Speed is important in making the diagnosis of an AoD due to the associated increase in mortality with delays.2,3 There are clinical decision tools available, but the American College of Emergency Physicians does not recommend the routine use of these tools in suspected cases of AoD.4
Clinical Question
In patients with a suspected AoD, what is the diagnostic accuracy of three sonographic findings?
Reference
Gibbons RC, Smith D, Feig R, et al. The sonographic protocol for the emergent evaluation of aortic dissections (SPEED protocol): A multicenter, prospective, observational study. Acad Emerg Med. 2024;31(2):112-118.

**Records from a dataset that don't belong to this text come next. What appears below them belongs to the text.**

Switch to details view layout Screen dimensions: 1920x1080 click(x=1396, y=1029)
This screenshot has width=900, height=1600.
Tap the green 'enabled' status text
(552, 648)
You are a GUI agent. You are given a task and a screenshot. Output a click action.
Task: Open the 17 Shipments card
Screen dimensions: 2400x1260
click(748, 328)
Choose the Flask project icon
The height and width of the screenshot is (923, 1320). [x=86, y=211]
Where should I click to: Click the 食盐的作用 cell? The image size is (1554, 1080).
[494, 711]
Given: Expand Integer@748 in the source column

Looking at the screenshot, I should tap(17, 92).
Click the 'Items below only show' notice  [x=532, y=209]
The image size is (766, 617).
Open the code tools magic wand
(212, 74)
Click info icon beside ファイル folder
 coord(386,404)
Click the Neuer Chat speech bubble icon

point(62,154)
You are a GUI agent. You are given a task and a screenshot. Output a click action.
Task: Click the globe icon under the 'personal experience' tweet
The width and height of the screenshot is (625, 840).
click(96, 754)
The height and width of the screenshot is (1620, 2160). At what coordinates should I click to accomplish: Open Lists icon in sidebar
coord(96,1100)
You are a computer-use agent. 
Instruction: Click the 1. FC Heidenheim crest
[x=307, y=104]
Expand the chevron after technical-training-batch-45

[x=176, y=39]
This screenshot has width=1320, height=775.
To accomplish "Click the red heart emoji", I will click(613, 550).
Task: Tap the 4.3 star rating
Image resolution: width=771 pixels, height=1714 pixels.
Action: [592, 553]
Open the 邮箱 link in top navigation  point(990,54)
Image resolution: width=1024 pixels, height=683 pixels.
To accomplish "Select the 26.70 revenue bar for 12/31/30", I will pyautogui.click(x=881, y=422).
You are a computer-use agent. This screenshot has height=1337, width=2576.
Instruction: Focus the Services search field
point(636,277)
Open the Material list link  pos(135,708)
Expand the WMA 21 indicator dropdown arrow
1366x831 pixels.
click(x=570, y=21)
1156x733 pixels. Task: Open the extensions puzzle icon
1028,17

- Population: A convenience sample of adult patients with clinically suspected Stanford type A or B AoDs before performing a POCUS or CTA from January 2010 to December 2019
- Excluding: Patients unable to consent, those with a pre-existing or traumatic AoD, and individuals who did not receive a POCUS evaluation before advanced imaging (CTA, MRA, or TEE).
- Intervention: POCUS performed by PGY1 to three emergency medicine residents to identify three sonographic findings consistent with acute aortic dissection. This included (1) the presence of either a pericardial effusion or (2) an intimal flap, or (3) an aortic outflow track diameter greater than 35 mm measured from the inner wall to the inner wall within 20 mm of the aortic annulus during end-diastole.
- Comparison: CTA of chest-abdomen-pelvis, MRI/MRA, or cardiology-performed TEE
- Outcome:
- Primary Outcome: Diagnostic accuracy of identifying a Stanford Type A and B AoDs
- Secondary Outcomes: Test characteristics of each of the three individual sonographic findings for diagnosing Stanford type A and B AoDs
- Type of Study: Multicenter, prospective, observational, cohort study of a convenience sample of adult patients.
Authors’ Conclusions
The SPEED protocol has an overall sensitivity of 93.2 percent for AoD.